Not that I'm aware of. The ext4 journal commit block is below 512 bytes,
and virtually all ext4 filesystems are using 4kB blocks.

Maybe that was XFS?

Cheers, Andreas
--
Andreas Dilger
Sr. Staff Engineer, Lustre Group
Sun Microsystems of Canada, Inc.


2009-09-18 14:20:20

by Andreas Dilger

[permalink] [raw]
Subject: Re: [PATCH, RFC] mke2fs: get device topology values from blkid

On Sep 18, 2009 09:04 -0500, Eric Sandeen wrote:
> Andreas Dilger wrote:
>>> + rc = blkid_probe_set_device(pr, fd, 0, 0);
>>
>> Is this in the e2fsprogs blkid code yet? I'm guessing not, since you
>
> right, not yet. I don't know what the long-term plan is for e2fsprogs
> blkid; keeping 2 trees in sync seems like a lot of work w/o much gain...

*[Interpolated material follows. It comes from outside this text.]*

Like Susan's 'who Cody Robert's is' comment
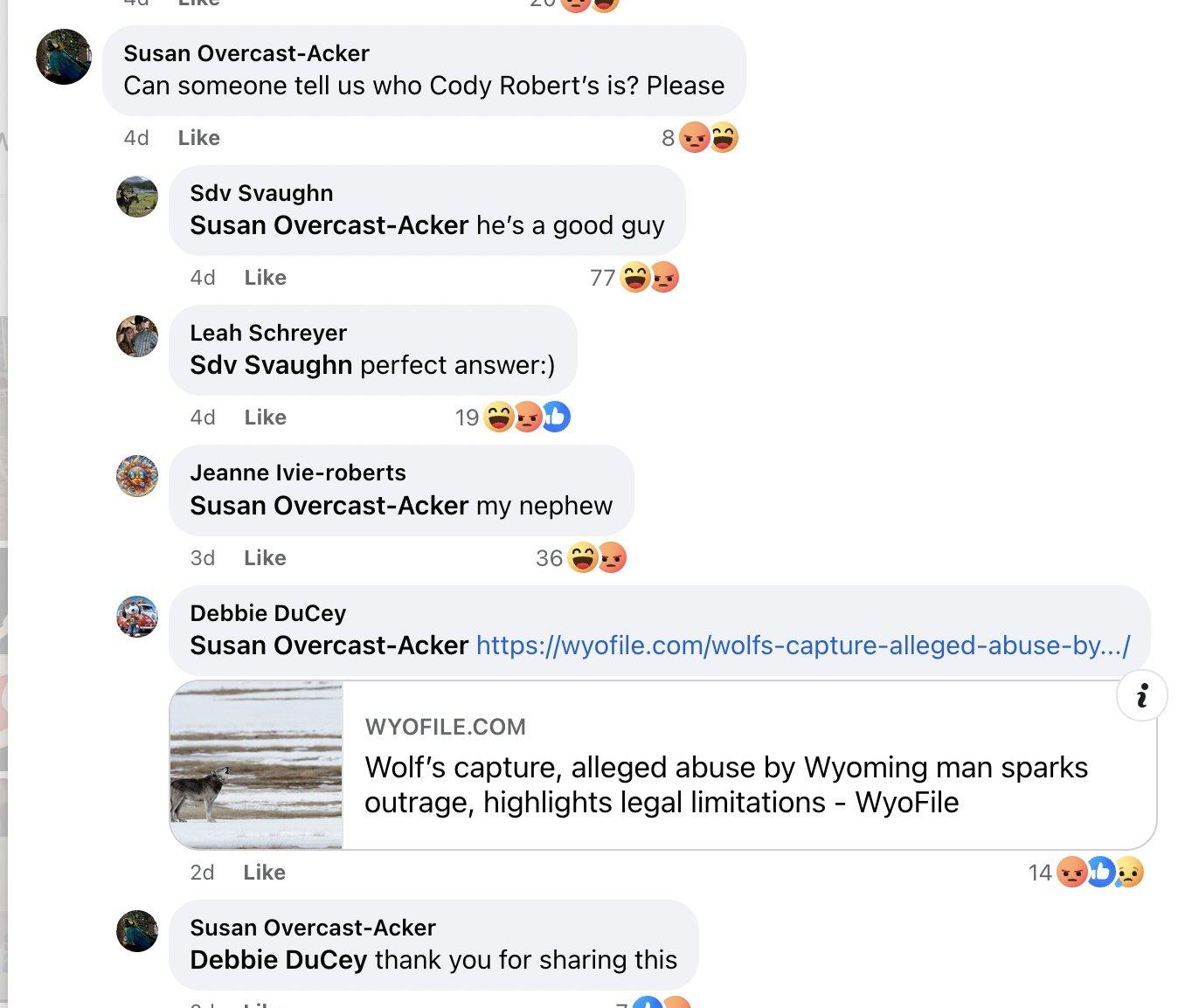Image resolution: width=1199 pixels, height=1008 pixels. click(198, 138)
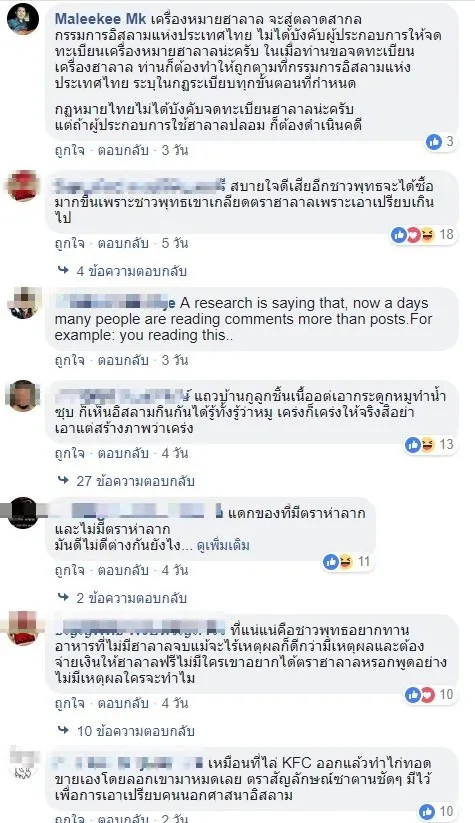This screenshot has width=475, height=823.
Task: Reply to the English research comment
Action: 123,361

I thought that was Ted's plan? We usually recommend people to update to
the latest e2fsprogs, yet not everyone will be able to upgrade to the
latest util-linux, especially if it is pulling in other libraries that
can cause package conflicts (e.g. with xfstools or similar).

>> Either this needs to be configured in, or you need to upgrade the
>> blkid included with e2fsprogs to handle this.
>
> Yep, that's why I said "It'll also need some config-fu to be sure we've
> got a blkid which has these calls...." :) and why I was asking about
> moving the in-tree headers slightly out of the way.

Sigh, it helps if I read the whole email, I guess... :-)

Cheers, Andreas
--
Andreas Dilger
Sr. Staff Engineer, Lustre Group
Sun Microsystems of Canada, Inc.


2009-09-18 14:23:52

by Eric Sandeen

[permalink] [raw]
Subject: Re: [PATCH, RFC] mke2fs: get device topology values from blkid

Martin K. Petersen wrote:
>>>>>> "Eric" == Eric Sandeen <[email protected]> writes:
>
> Eric> This is just a rough cut, due to the blkid header selection issues
> Eric> I mentioned earlier on the list. It'll also need some config-fu
> Eric> to be sure we've got a blkid which has these calls, but with it in
> Eric> place, we'll finally have automatic selection of stride/stripe:
>
> What about alignment?
>
> I know that in our friendly DM universe the volume will be aligned. But
> what if the user does mkfs on /dev/sdX and the drive isn't naturally
> aligned?

heh, mkfs.ext* complains if you point it at a whole disk, though it will
proceed...

> How flexible is the extN on-disk format? Can you pad and shift things
> if need be?

shifting by 63 sectors would be tough I think; maybe a stern warning and
a "proceed y/N?" would be better.

I had sort of assumed that -we- could assume the lower layers
(partitions, volumes) got well-aligned before mkfs, but didn't think
about making the fs on the whole device.

> Also, are you guys affected by the previously-acked-sectors-are-now-gone
> problems with 512-byte logical/4KB physical drives?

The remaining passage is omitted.